Some birds stop at our feeders only during migration. We’ve had a small flock of Purple Grackles in the neighborhood for the past few weeks; today I noticed that the flock had grown to about three times its usual size, which may indicate that the birds are massing in preparation for departure. Red-Winged Blackbirds and Brown-Headed Cowbirds are regular fall visitors, too, stopping in for a snack on their way south. Lovely, glossy, blackbirds. In 2006 and 2007, a single Yellow-Bellied Sapsucker stopped at our suet feeder in October; I didn’t see one this fall.

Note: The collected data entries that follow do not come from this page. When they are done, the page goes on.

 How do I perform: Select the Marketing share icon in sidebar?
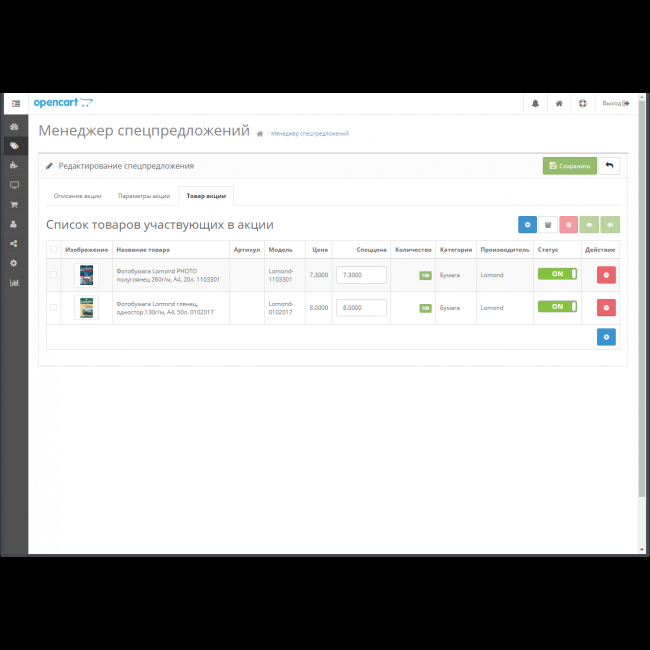14,243
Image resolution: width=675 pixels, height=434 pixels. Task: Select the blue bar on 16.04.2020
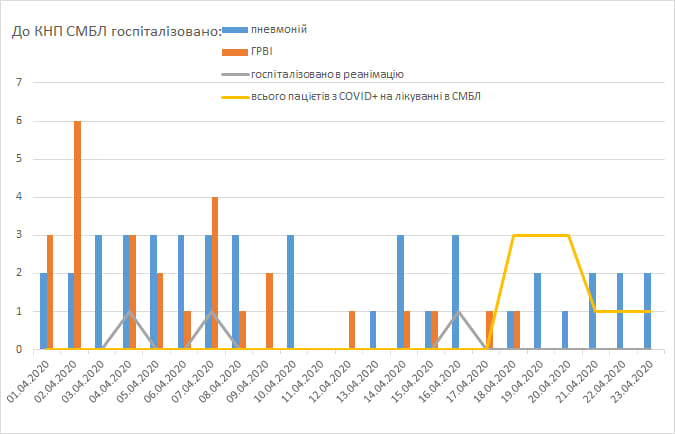click(x=455, y=292)
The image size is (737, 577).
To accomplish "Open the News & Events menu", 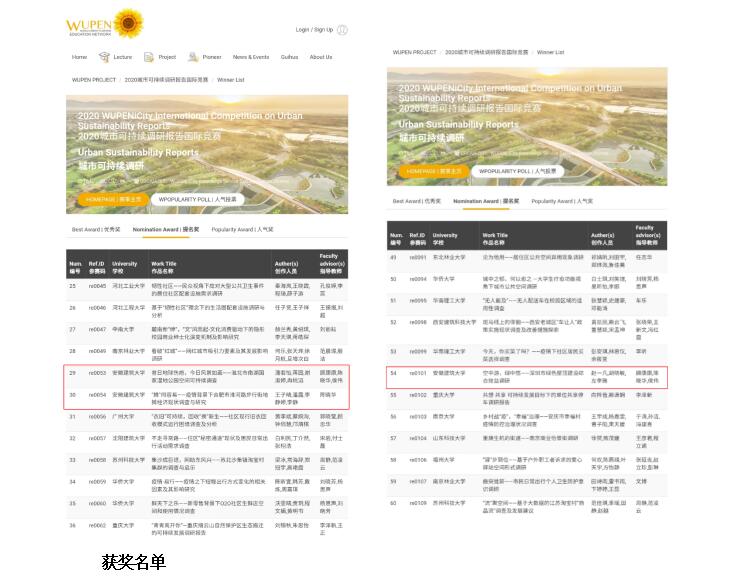I will [251, 57].
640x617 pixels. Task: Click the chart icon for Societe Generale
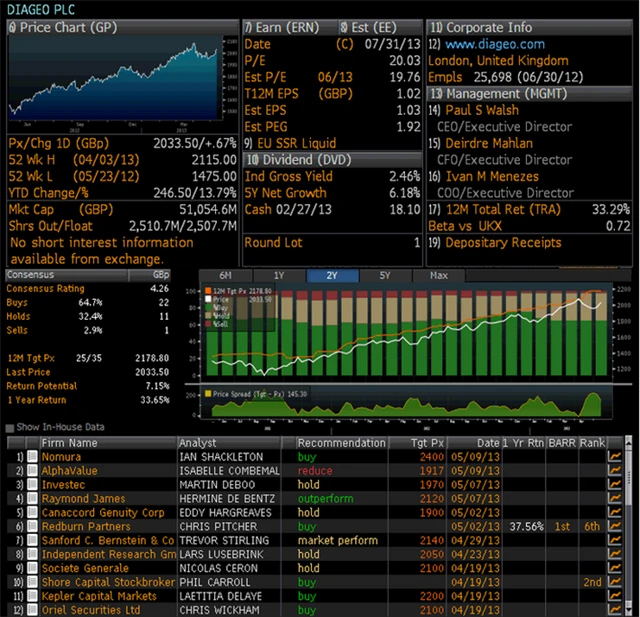[x=614, y=568]
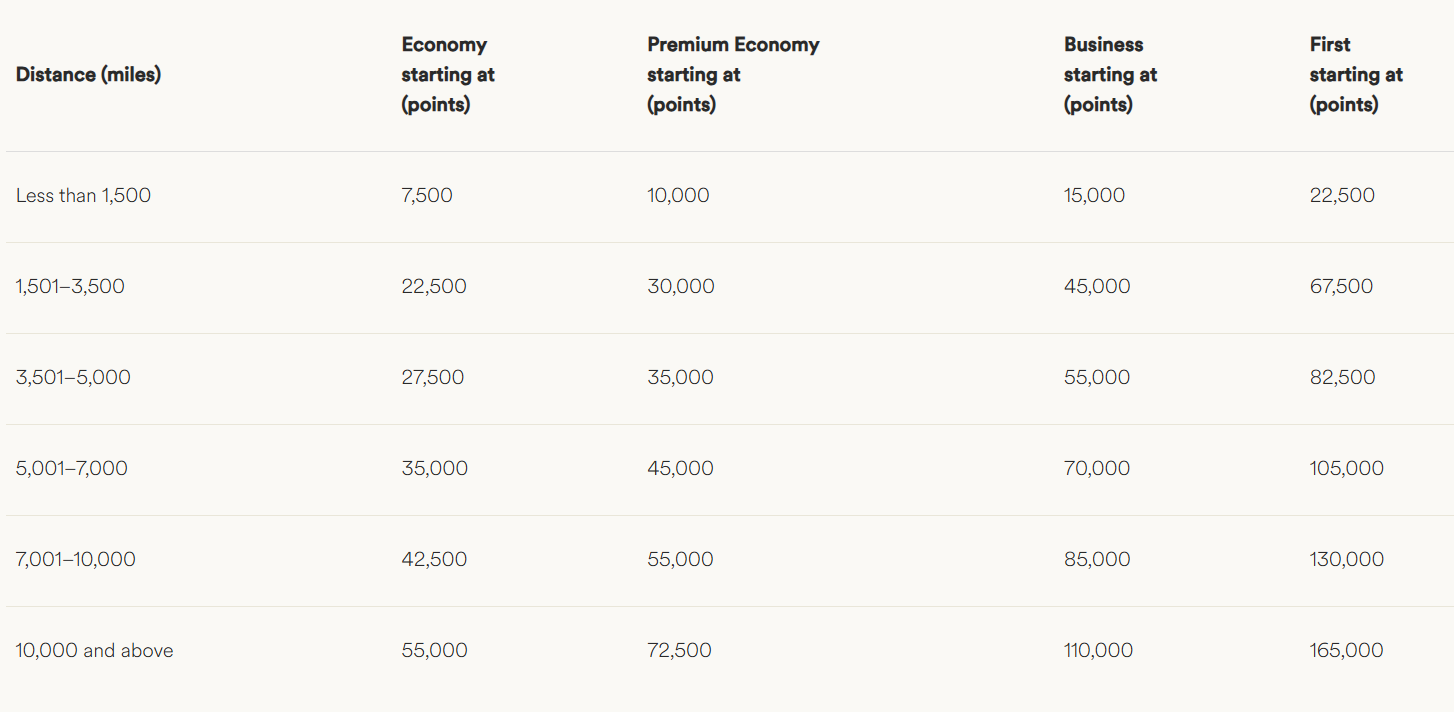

But the most exciting part of the autumn is looking out for our first visitors from the north who come “deep south” to Connecticut for the winter. Just arrived at our feeder this week are the Dark-Eyed Juncos and the White-Throated Sparrows, little beauties that seem to bring winter with them; now that they are here, the days and nights somehow really feel colder. Now I’m waiting for the Red-Breasted Nuthatches, Purple Finches, and Brown Creepers; we had one pair of each last winter.